We are finally in a position to understand how the computerization of society affects this problematic. It could become the 'dream' instrument for controlling and regulating the market system, extended to include knowledge itself and governed exclusively by the performativity principle. In that case, it would inevitably involve the use of terror. But it could also aid groups discussing metaprescriptives by supplying them with the information they usually lack for making knowledgeable decisions. The line to follow for computerization to take the second of these two paths is, in principle, quite simple: give the public free access to the memory and data banks. Language games would then be games of perfect information at any given moment. But they would also be non-zero-sum games, and by virtue of that fact discussion would never risk fixating in a position of minimax equilibrium because it had exhausted its stakes. for the stakes would be knowledge (or information, if you will), and the reserve of knowledge -- language's reserve of possible utterances -- is inexhaustible. This sketches the outline of a politics that would respect both the desire for justice and the desire for the unknown." (66f)
=================
From the essay, "Answering the Question: What is Postmodernism?"
It seems to me that the essay (Montaigne) is postmodern, while the fragment (The Athaeneum) is modern.

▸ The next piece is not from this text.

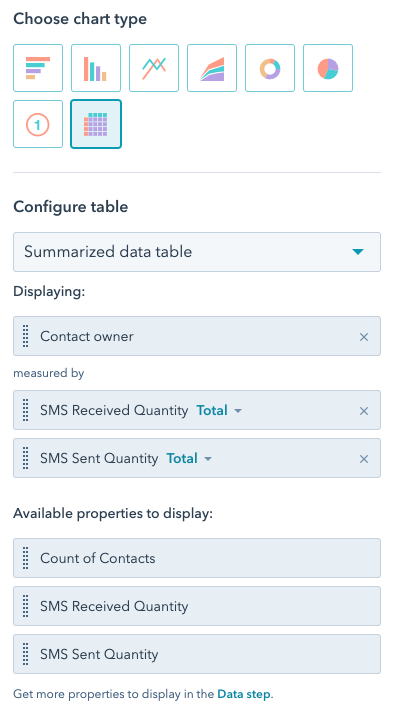Viewport: 394px width, 713px height.
Task: Select the vertical column chart type
Action: (96, 68)

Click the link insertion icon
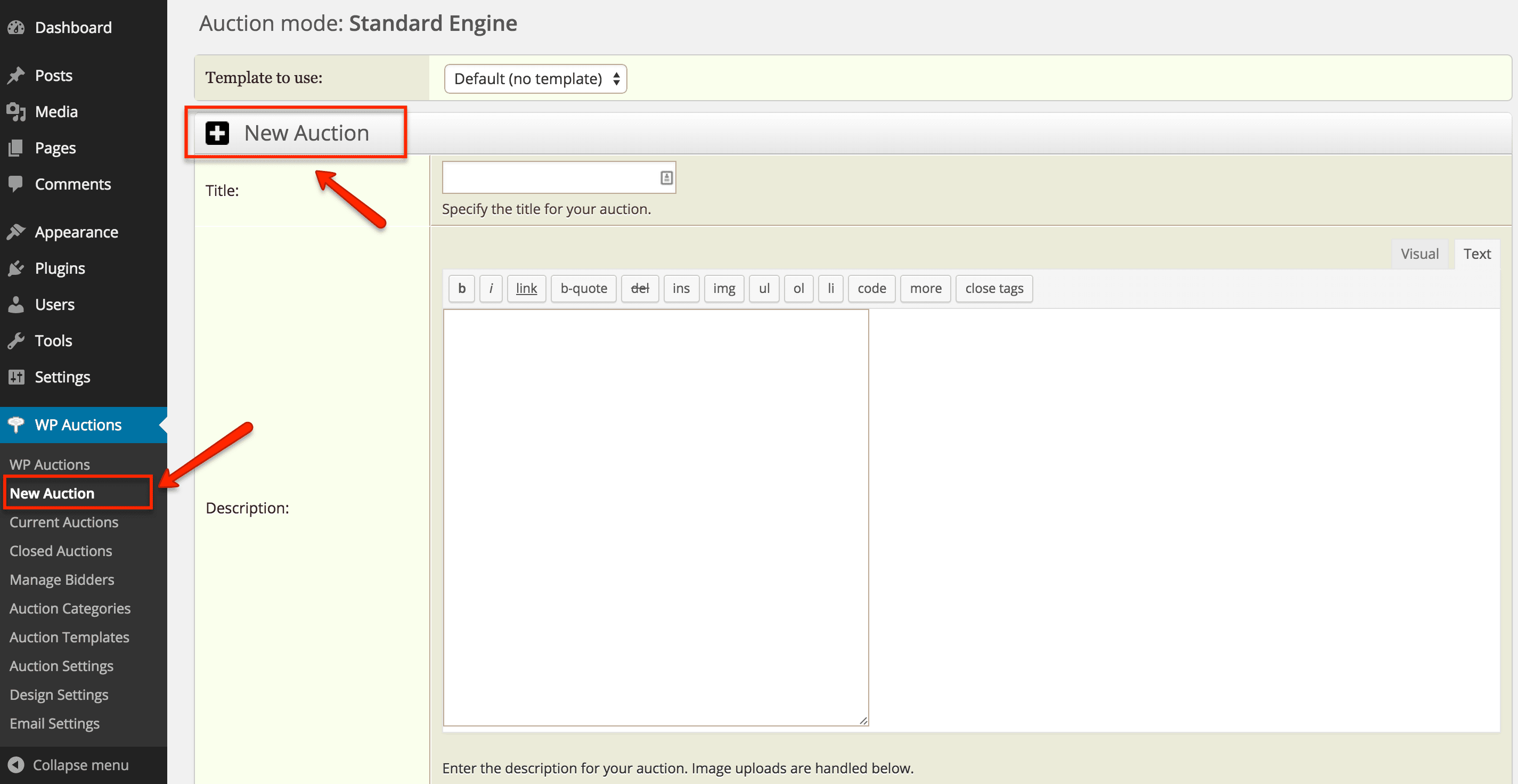click(x=526, y=288)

Finally, it must be clear that it is our business not to supply reality but to invent allusions to the conceivable which cannot be presented. And it is not to be expected that this task will effect the last reconciliation between language games (which, under the name of faculties, Kant knew to be separated by a chasm), and that only the transcendental illusion (that of Hegel) can hope to totalize them into a real unity. But Kant also know that the price to pay for such an illusion is terror. The nineteenth and twentieth centuries have given us as much terror as we can take. We have paid a high enough price for the nostalgia of the whole and the one, for the reconciliation of the / concept and the sensible, of the transparent and the communicable experience. Under the general demand for slackening and for appeasement, we can hear the mutterings of the desire for a return to terror, for the realization of the fantasy to seize reality. The answer is: Let us wage a war on totality; let us be witnesses to the unpresentable; let us activate the differences and save the honor of the name. (81f.)